I wouldn't bother with usenet, or the internet for that matter, if these 
were considerations which bothered me. he he.

> If you get 10 people saying, "I've not used it but I've heard good 
> things", that may be more valuable than one person swearing by it from 
> personal use.

I personally consider that an opinion from experience is worth 100 without, 
not having met the person not-withstanding. Ok, make that 1000 just to 
really bash your 10 to 1!!! :)

> After all, I say nice things about Visual Basic.

I don't know how to respond to that.

>> That does seem like a rather self-referential reason. I would probably 
>> not
>> choose Lisp on this particular recommendation.
>
> Still, A recursive recommendation for Lisp does seem appropriate.

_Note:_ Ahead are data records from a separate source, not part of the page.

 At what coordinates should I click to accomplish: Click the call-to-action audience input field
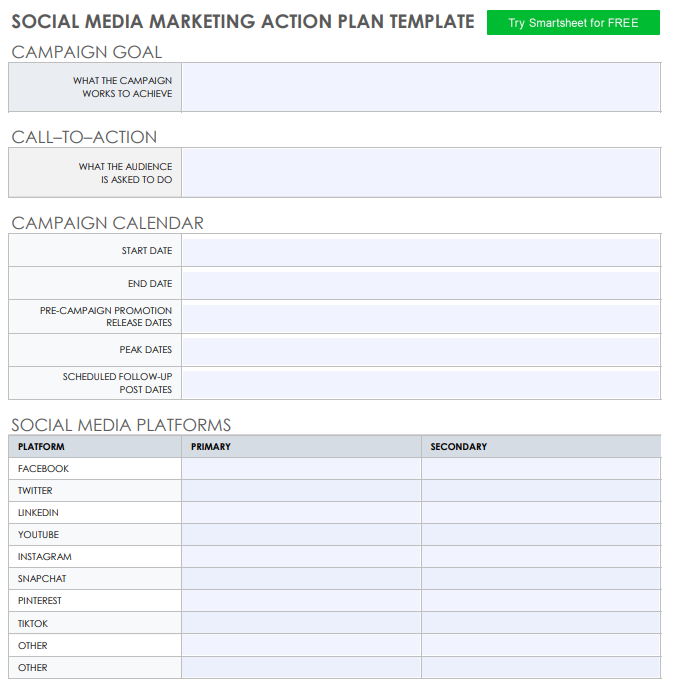(420, 173)
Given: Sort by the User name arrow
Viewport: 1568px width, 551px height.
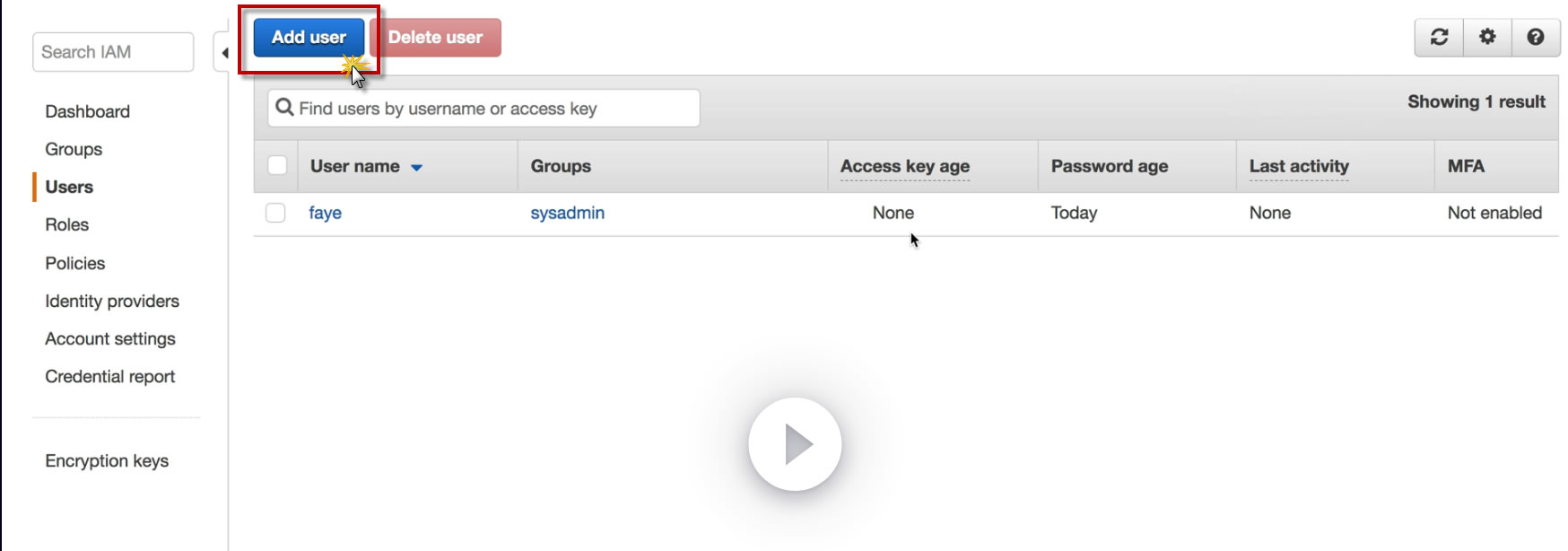Looking at the screenshot, I should click(416, 167).
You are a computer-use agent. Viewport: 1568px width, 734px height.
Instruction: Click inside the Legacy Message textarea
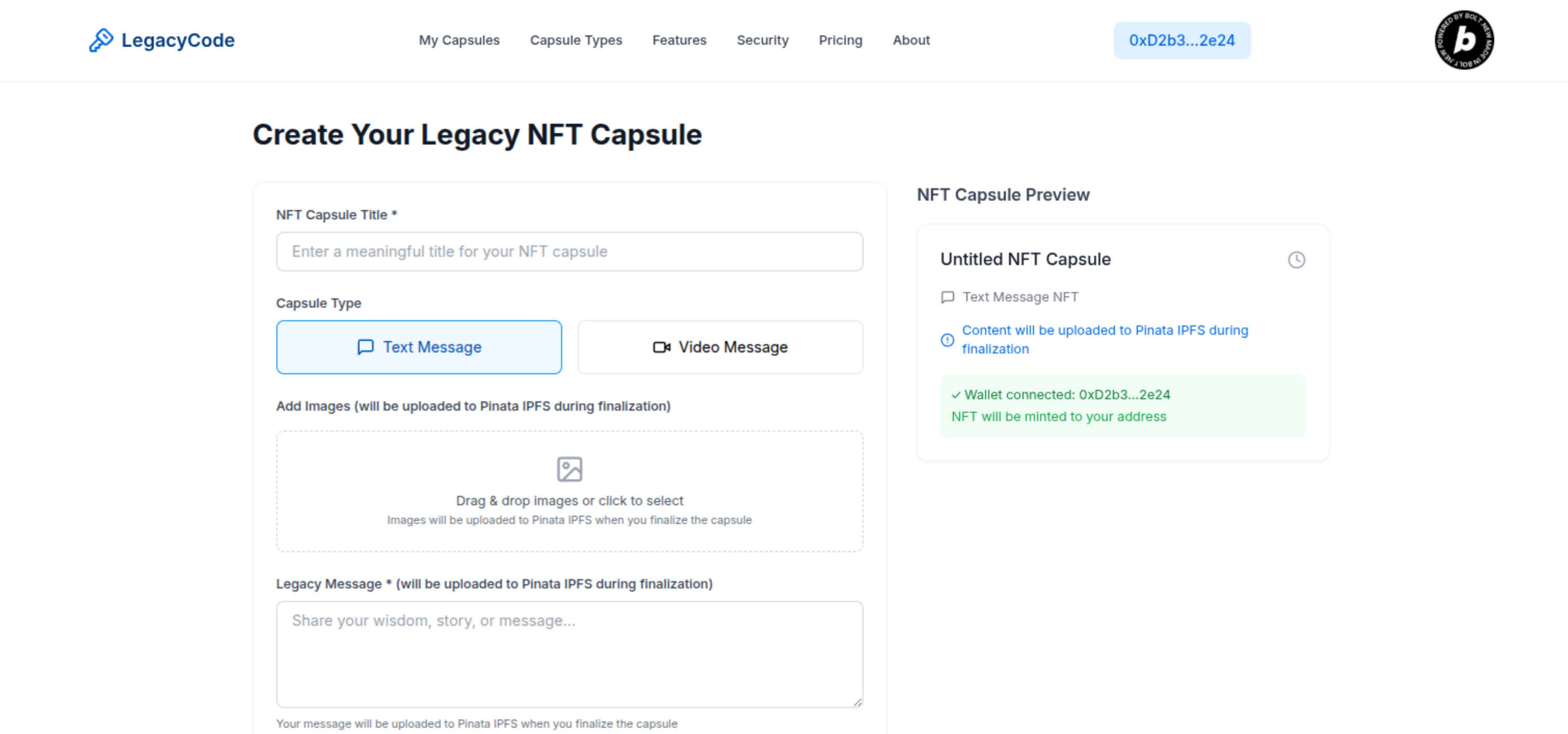[x=569, y=655]
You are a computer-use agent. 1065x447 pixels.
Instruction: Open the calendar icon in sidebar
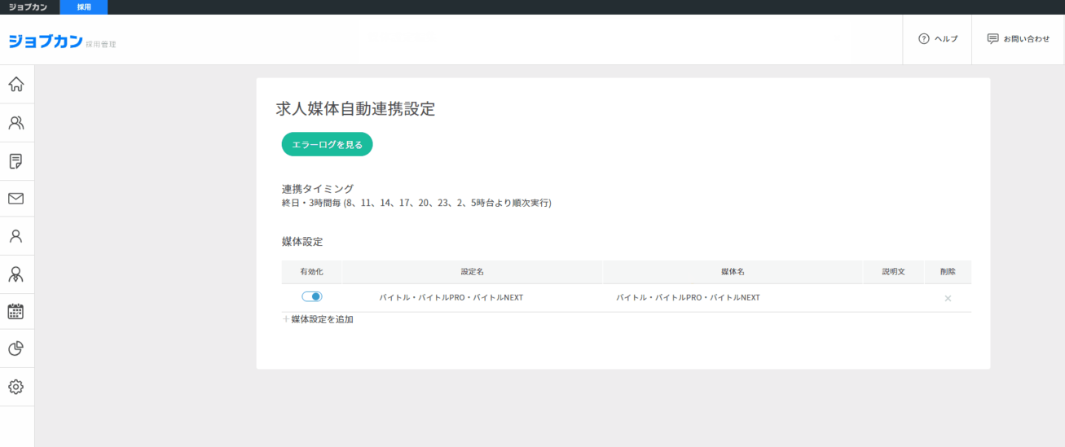tap(16, 311)
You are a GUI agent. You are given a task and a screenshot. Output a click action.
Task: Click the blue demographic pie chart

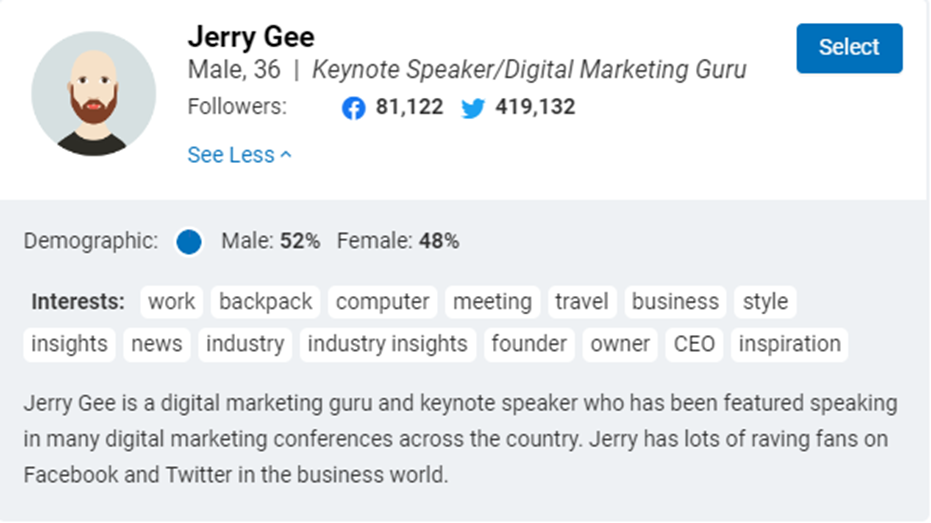[189, 242]
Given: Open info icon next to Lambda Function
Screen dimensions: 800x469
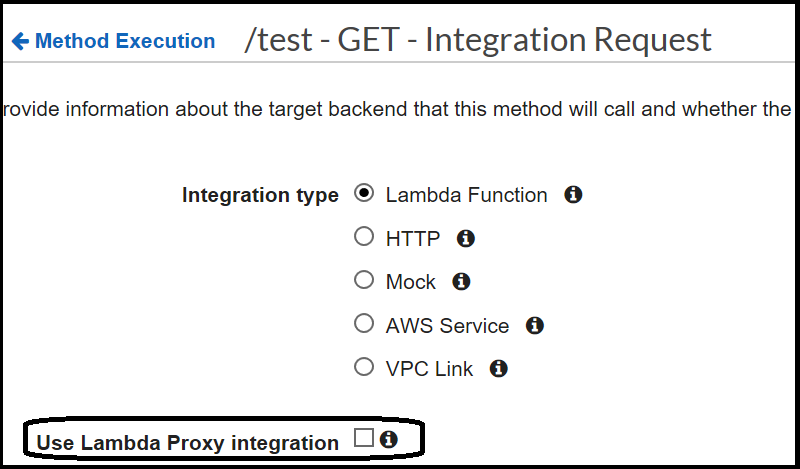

I had a feeling that might be the case.

>>>And there are lots of good, free resources for it.
>>
>>
>> Also for many other languages.
>
> The best idea may be to avail yourself of some of those resources and just 
> try stuff out.   Pick stuff at random.

True, I could, and maybe sometime I will, but before I waste alot of time 
doing that I would rather gather as many informed opinions, preferably 
personal, as possible. I very much enjoy informed personal opinions, and 
feel that they are valuable, especially when contrasted against each other. 
For similar reasons I need plenty of charactererisation when I read a novel.